- Born: Judyth Nsababera
- Citizenship: Ugandan
- Occupations: Diplomat, presidential adviser, public health advocate, film producer
- Years active: 2005–present
- Employer: Government of Uganda
- Organization: About Face Films
- Known for: Advocacy for women in peacekeeping, Uganda–China relations, Project Hope for Africa
- Notable work: Back to the Source: The Nile
- Title: Consul General of Uganda in Guangzhou

= Judyth Nsababera =

Judyth Nsababera also known as 'Juju' is a Ugandan diplomat, presidential adviser, public health advocate, and film producer. She serves as Uganda's Consul General in Guangzhou, China, and as Senior Presidential Advisor on Regional Matters to the President of Uganda.
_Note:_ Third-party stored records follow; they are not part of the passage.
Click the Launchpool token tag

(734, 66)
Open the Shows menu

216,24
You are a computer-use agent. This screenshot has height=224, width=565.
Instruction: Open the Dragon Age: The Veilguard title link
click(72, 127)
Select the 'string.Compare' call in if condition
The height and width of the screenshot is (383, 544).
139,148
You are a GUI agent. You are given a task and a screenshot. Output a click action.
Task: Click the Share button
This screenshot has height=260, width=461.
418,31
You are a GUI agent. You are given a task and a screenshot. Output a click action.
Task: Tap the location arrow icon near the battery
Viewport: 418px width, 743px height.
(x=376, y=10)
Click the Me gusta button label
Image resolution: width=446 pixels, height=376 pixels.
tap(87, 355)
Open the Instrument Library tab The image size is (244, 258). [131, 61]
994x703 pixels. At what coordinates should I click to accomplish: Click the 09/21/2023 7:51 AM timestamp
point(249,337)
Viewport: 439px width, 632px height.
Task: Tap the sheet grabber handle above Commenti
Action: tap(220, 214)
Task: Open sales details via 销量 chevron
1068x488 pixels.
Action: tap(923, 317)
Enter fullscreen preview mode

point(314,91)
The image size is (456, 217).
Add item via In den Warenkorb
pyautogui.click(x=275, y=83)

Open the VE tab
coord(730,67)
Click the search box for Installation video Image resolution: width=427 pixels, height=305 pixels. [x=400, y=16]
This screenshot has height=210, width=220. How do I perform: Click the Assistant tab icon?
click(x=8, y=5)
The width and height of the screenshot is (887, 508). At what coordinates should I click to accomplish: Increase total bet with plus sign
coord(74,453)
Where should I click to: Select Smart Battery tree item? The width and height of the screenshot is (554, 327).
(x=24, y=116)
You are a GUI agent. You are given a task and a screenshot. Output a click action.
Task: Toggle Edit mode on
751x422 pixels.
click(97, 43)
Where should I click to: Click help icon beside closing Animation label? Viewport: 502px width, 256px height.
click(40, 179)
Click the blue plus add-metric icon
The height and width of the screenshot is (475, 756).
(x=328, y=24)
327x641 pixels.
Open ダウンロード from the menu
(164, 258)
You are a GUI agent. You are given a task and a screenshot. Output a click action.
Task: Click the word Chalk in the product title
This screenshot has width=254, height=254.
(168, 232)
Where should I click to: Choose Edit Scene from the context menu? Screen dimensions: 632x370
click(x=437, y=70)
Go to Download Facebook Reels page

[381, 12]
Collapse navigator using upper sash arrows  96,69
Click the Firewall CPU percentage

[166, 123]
== Early life and education ==
Judyth Nsababera was raised in Rwanda and Uganda during periods of political instability and regional conflict. Her mother served as a Senior Superintendent of Police in Uganda, influencing her views on women in leadership and public service. She later moved to the United States of America, where she studied public health and organizational psychology. Her studies contributed to her later work in public policy, diplomacy, and humanitarian advocacy.

== Career ==
She is an advocate for women in peacekeeping and leadership, as well as for promoting Uganda through cultural diplomacy, film, and international engagement. She is also the founder of About Face Films, a media company highlighting women in leadership and peace and security roles.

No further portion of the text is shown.